### Objective
Reproduce verbatim everything from the line containing "You are a GUI" down to the line containing "Task: Click on", both of those lines included.

### Provided data
*-*-*

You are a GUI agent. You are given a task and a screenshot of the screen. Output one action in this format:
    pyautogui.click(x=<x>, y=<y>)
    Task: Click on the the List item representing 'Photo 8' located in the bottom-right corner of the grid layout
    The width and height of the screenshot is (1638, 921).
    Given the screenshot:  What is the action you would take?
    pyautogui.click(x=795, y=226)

*-*-*

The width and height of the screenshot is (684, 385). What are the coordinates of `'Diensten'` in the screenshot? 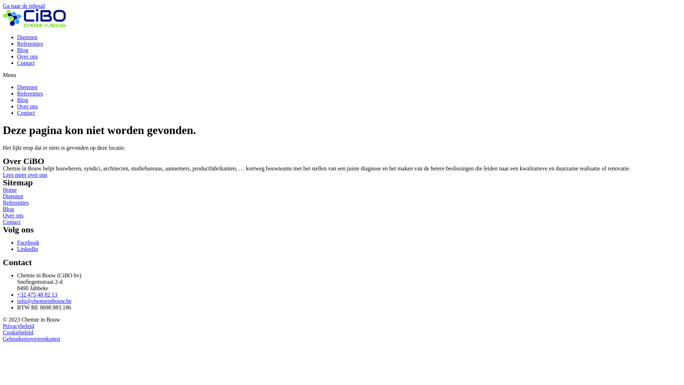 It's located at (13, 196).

*-*-*

### Result for this task
You are a GUI agent. You are given a task and a screenshot of the screen. Output one action in this format:
    pyautogui.click(x=<x>, y=<y>)
    Task: Click on the the List item representing 'Photo 8' located in the bottom-right corner of the grid layout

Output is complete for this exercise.